**About this exercise:** Please set down, word for word, the line that contains "Open the Control Panel Home link" and every line after it to the end of the entries below, omitting the pictures.

**Entries supplied:**
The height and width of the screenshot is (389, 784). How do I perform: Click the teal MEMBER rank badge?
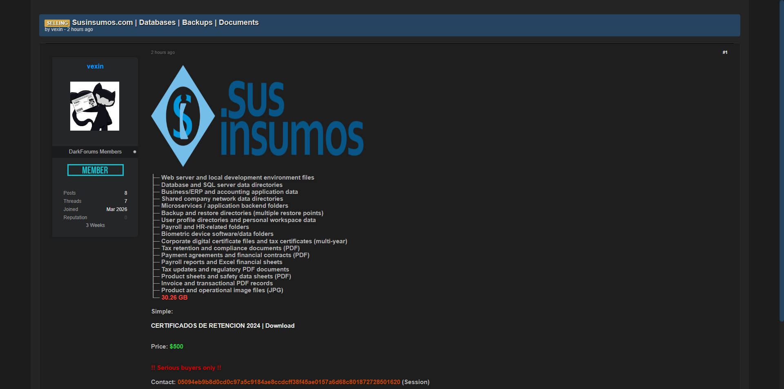pos(95,170)
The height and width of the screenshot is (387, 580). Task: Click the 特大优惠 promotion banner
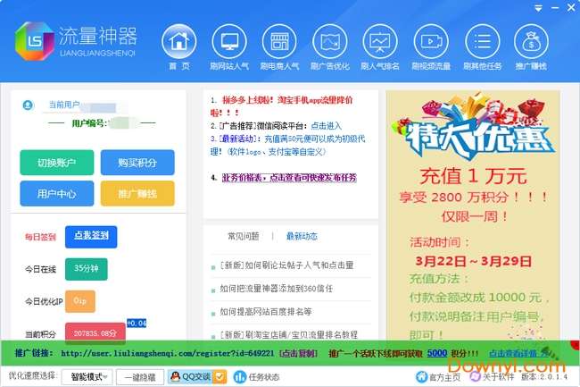[x=473, y=216]
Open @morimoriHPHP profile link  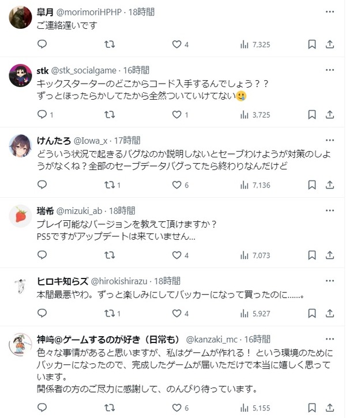pos(89,12)
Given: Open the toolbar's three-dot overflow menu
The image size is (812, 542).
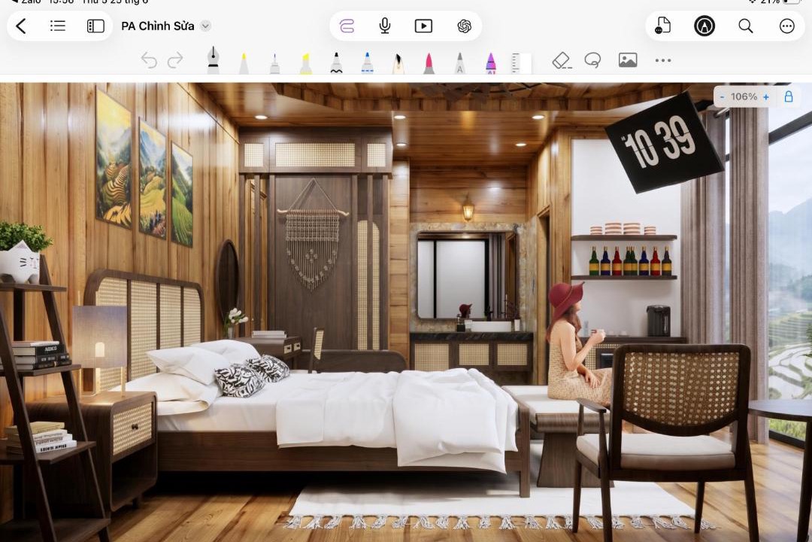Looking at the screenshot, I should 663,60.
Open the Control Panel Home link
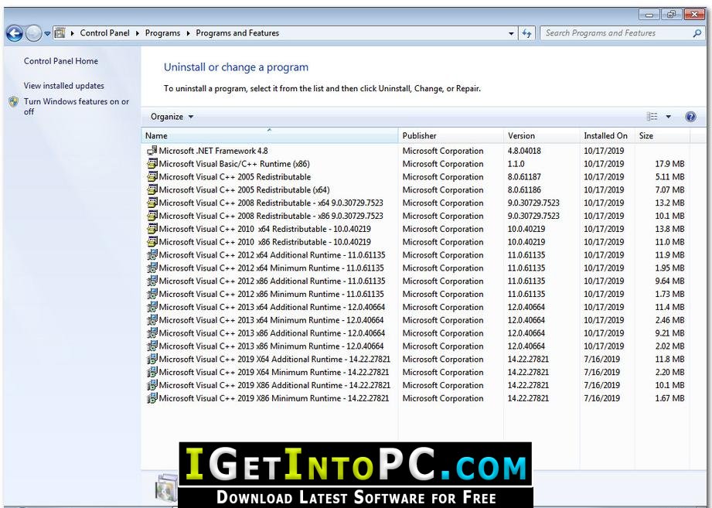 tap(61, 61)
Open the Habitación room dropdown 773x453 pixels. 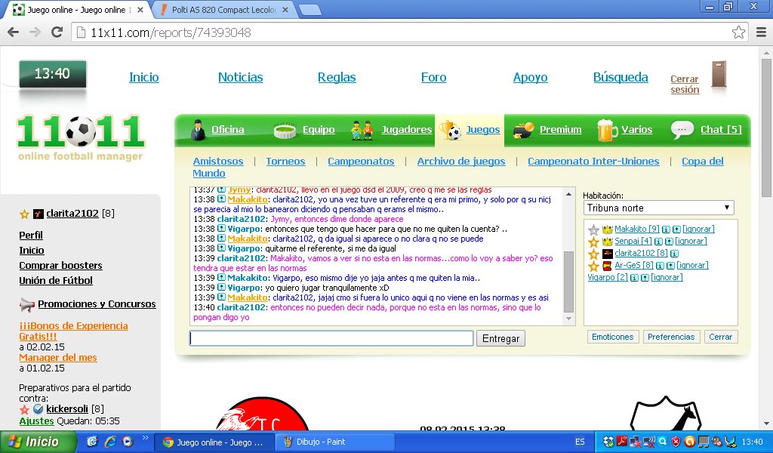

**Written reply:**
Open the Control Panel Home link
 tap(61, 61)
Open the Habitación room dropdown 773x453 pixels. 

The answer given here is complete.